Vermutung der Schenkung: gilt für Ehepaare, nicht aber für unverheiratete Paare
Es besteht die verbreitete Auffassung, dass nichteheliche Lebensgemeinschaften und verheiratete Paare die gleichen Rechte haben, da die Rechte verheirateter Paare auf nichteheliche Lebensgemeinschaften ausgeweitet wurden, als es noch keine Scheidung gab, um zu verhindern, dass deren Mitglieder benachteiligt werden, und um ihre minderjährigen Kinder zu schützen. Heutzutage wird jedoch davon ausgegangen, dass Paare, die nicht heiraten, dies tun, weil sie bewusst außerhalb dieses Rahmens bleiben möchten, und die Rechtsordnung respektiert dies.

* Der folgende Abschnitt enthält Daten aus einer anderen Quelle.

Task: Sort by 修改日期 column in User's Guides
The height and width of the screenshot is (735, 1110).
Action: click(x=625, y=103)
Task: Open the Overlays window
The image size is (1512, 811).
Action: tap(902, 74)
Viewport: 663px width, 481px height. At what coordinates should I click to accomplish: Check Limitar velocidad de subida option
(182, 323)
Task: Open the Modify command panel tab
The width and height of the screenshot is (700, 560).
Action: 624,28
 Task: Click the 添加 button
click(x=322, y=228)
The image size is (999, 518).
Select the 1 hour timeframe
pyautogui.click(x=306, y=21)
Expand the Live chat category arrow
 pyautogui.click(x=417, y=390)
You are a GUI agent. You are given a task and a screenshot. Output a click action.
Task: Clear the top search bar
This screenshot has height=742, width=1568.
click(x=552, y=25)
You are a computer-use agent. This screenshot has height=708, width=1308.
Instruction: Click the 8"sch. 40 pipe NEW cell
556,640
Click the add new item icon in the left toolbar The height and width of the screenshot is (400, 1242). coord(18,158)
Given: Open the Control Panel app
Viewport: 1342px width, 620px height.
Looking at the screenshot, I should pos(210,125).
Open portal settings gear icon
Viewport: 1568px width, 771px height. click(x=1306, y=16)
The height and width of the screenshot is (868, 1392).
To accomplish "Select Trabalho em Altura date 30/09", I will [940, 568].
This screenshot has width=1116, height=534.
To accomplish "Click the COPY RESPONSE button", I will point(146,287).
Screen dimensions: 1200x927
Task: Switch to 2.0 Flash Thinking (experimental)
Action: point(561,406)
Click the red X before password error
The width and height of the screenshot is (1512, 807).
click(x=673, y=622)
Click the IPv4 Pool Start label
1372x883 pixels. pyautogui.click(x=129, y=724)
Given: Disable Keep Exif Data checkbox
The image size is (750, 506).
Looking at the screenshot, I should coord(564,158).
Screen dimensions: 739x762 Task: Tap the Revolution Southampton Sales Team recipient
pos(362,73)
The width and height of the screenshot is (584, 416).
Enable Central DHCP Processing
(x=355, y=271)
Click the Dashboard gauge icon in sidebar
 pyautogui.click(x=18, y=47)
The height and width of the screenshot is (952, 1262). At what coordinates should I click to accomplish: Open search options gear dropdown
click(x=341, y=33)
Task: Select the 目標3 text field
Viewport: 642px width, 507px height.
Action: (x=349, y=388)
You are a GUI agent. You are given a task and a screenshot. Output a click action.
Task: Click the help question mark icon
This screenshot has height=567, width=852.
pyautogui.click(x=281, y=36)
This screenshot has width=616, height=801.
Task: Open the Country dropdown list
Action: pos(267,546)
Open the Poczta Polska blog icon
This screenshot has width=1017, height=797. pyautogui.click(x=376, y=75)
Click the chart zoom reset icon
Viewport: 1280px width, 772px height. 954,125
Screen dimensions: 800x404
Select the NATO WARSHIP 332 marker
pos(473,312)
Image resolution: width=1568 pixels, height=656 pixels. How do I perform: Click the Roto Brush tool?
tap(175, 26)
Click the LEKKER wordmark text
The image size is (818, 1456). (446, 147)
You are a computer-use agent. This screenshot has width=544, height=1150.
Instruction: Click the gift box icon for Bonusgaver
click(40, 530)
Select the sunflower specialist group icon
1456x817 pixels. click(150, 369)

Einer der Unterschiede zwischen beiden Formen des Zusammenlebens, der häufig zu Konflikten führt, ist die Vermutung einer Schenkung in der Ehe. Dabei wird angenommen, dass Zahlungen eines Ehegatten für einen Vermögensgegenstand, der auf den Namen eines oder beider Ehegatten eingetragen ist, eine Schenkung darstellen. Diese Vermutung gilt jedoch nicht für nichteheliche Lebensgemeinschaften.
Folglich kann bei einer Trennung und Auflösung einer nichtehelichen Lebensgemeinschaft das Mitglied, das beispielsweise Hypothekenraten, Autokredite oder andere Güter bezahlt hat, erfolgreich von dem anderen Partner den Anteil zurückfordern, den dieser hätte tragen müssen. Dagegen hat ein Ehegatte, der während der Ehe geleistete Zahlungen zurückfordert, grundsätzlich keinen Anspruch auf Erstattung, da in der Ehe die Vermutung einer Schenkung gilt, sofern kein Gegenbeweis erbracht wird.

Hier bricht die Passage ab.